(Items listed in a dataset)
_ _ _ _
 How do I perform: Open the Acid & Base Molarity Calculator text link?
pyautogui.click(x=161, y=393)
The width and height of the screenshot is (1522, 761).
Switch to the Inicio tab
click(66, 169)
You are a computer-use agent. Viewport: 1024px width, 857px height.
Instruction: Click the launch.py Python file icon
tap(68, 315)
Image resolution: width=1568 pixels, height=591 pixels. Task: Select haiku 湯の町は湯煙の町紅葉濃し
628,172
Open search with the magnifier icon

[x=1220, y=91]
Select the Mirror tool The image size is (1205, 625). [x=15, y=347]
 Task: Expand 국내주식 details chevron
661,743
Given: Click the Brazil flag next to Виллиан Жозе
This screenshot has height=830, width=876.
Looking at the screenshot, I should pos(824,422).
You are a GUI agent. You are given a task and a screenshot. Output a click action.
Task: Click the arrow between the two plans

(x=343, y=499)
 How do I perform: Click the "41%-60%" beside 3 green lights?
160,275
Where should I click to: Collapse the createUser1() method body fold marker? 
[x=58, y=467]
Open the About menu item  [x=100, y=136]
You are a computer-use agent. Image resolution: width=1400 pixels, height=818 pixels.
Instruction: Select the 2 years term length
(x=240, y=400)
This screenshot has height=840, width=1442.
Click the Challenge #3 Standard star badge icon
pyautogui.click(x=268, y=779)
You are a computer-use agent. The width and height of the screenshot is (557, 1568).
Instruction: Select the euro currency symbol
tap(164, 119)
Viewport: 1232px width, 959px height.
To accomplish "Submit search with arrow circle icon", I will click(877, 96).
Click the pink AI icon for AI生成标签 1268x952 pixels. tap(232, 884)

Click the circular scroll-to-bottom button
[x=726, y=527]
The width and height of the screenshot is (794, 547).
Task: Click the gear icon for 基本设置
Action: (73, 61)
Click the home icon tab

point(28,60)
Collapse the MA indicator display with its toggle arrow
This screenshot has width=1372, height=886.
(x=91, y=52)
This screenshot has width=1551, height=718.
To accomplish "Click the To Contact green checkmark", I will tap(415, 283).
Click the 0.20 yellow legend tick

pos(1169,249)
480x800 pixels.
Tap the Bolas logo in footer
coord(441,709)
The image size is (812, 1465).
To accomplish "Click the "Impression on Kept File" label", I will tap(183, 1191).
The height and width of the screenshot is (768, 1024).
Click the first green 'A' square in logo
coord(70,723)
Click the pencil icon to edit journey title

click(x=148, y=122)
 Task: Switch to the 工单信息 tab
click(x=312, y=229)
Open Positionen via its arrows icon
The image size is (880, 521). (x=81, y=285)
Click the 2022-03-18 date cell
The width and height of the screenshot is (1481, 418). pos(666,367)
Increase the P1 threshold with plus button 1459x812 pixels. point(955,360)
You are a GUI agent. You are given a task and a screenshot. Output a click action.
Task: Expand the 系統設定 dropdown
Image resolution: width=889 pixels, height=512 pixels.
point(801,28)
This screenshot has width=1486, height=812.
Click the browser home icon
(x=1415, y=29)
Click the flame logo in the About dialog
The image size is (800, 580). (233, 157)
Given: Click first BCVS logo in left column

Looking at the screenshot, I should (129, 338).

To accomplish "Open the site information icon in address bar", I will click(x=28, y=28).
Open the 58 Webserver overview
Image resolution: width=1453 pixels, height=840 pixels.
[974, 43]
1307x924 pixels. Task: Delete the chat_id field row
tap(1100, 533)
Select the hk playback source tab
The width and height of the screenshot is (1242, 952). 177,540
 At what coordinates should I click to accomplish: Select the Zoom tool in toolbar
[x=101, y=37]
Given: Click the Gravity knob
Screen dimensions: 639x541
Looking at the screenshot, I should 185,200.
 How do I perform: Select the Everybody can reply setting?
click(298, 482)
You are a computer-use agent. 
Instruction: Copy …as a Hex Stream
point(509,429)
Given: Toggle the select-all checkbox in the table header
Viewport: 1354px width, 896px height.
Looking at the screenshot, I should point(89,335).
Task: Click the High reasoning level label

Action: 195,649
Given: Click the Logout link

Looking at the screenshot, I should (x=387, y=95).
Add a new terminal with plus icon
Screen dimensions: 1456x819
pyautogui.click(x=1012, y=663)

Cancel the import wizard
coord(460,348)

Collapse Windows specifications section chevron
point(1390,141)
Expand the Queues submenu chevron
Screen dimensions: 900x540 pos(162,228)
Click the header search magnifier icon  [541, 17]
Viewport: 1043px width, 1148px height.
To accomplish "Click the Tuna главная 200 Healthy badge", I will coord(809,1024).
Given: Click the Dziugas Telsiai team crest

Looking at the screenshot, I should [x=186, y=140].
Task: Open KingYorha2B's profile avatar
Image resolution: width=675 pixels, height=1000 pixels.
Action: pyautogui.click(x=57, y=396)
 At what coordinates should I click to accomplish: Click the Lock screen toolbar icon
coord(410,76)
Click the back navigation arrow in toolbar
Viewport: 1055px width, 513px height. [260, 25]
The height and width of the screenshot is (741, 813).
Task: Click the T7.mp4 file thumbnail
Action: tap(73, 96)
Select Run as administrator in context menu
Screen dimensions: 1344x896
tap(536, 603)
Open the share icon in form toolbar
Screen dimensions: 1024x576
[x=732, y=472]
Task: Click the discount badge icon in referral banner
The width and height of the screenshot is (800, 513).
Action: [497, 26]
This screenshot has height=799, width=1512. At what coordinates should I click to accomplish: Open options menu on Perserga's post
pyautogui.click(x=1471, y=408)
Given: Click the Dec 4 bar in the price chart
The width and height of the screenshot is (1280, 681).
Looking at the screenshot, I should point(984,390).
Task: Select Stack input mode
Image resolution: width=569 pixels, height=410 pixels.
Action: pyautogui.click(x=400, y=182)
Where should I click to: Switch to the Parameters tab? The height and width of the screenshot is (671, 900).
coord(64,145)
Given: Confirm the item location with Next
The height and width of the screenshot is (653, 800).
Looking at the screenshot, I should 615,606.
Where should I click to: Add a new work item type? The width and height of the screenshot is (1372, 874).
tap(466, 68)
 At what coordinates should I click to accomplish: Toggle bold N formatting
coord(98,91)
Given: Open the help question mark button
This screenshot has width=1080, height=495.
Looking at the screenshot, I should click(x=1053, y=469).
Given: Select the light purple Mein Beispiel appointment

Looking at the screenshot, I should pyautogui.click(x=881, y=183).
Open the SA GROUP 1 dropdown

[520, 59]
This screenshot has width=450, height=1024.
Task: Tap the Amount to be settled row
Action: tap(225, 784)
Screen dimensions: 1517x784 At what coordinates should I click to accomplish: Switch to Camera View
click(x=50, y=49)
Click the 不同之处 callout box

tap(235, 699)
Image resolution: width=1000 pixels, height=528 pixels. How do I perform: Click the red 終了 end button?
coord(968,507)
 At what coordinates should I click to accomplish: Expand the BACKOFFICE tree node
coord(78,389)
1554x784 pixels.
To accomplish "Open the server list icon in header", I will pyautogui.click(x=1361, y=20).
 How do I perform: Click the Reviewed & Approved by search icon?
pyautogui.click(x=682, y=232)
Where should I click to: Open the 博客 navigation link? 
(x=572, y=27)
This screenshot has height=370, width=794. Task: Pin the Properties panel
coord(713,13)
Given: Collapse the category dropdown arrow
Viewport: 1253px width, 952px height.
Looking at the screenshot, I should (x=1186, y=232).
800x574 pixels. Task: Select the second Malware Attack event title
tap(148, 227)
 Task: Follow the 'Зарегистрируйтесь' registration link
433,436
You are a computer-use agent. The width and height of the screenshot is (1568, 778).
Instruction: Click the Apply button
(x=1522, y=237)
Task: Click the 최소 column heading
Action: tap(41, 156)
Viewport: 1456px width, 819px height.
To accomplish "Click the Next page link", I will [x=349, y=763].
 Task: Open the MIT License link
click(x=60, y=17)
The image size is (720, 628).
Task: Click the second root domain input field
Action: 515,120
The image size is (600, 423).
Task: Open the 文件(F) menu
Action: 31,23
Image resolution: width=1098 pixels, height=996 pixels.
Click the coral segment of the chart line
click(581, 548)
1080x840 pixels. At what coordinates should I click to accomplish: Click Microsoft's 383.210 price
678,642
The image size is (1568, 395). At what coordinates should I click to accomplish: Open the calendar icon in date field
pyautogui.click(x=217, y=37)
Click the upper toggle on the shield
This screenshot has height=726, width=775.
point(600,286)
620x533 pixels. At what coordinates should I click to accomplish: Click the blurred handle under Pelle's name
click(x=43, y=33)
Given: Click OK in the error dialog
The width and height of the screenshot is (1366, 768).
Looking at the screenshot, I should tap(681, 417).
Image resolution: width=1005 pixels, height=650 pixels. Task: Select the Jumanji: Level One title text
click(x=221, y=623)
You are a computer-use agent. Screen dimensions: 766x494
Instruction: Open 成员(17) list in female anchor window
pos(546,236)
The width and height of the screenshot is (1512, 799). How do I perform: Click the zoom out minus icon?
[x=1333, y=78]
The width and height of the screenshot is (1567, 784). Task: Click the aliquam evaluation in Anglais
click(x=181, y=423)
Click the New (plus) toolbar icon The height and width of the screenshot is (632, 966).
_ _ _ _
## Goal of the exercise
Output the records from the line with "is (1568, 778)." up to and including the line with "click(x=181, y=423)" as a Markdown table with the columns Row and Line. Number each row and leave out blank lines.

## Answer to the exercise
| Row | Line |
|---|---|
| 1 | You are a computer-use agent. The width and height of the screenshot is (1568, 778). |
| 2 | Instruction: Click the Apply button |
| 3 | (x=1522, y=237) |
| 4 | Task: Click the 최소 column heading |
| 5 | Action: tap(41, 156) |
| 6 | Viewport: 1456px width, 819px height. |
| 7 | To accomplish "Click the Next page link", I will [x=349, y=763]. |
| 8 |  Task: Open the MIT License link |
| 9 | click(x=60, y=17) |
| 10 | The image size is (720, 628). |
| 11 | Task: Click the second root domain input field |
| 12 | Action: 515,120 |
| 13 | The image size is (600, 423). |
| 14 | Task: Open the 文件(F) menu |
| 15 | Action: 31,23 |
| 16 | Image resolution: width=1098 pixels, height=996 pixels. |
| 17 | Click the coral segment of the chart line |
| 18 | click(581, 548) |
| 19 | 1080x840 pixels. At what coordinates should I click to accomplish: Click Microsoft's 383.210 price |
| 20 | 678,642 |
| 21 | The image size is (1568, 395). At what coordinates should I click to accomplish: Open the calendar icon in date field |
| 22 | pyautogui.click(x=217, y=37) |
| 23 | Click the upper toggle on the shield |
| 24 | This screenshot has height=726, width=775. |
| 25 | point(600,286) |
| 26 | 620x533 pixels. At what coordinates should I click to accomplish: Click the blurred handle under Pelle's name |
| 27 | click(x=43, y=33) |
| 28 | Given: Click OK in the error dialog |
| 29 | The width and height of the screenshot is (1366, 768). |
| 30 | Looking at the screenshot, I should tap(681, 417). |
| 31 | Image resolution: width=1005 pixels, height=650 pixels. Task: Select the Jumanji: Level One title text |
| 32 | click(x=221, y=623) |
| 33 | You are a computer-use agent. Screen dimensions: 766x494 |
| 34 | Instruction: Open 成员(17) list in female anchor window |
| 35 | pos(546,236) |
| 36 | The width and height of the screenshot is (1512, 799). How do I perform: Click the zoom out minus icon? |
| 37 | [x=1333, y=78] |
| 38 | The width and height of the screenshot is (1567, 784). Task: Click the aliquam evaluation in Anglais |
| 39 | click(x=181, y=423) |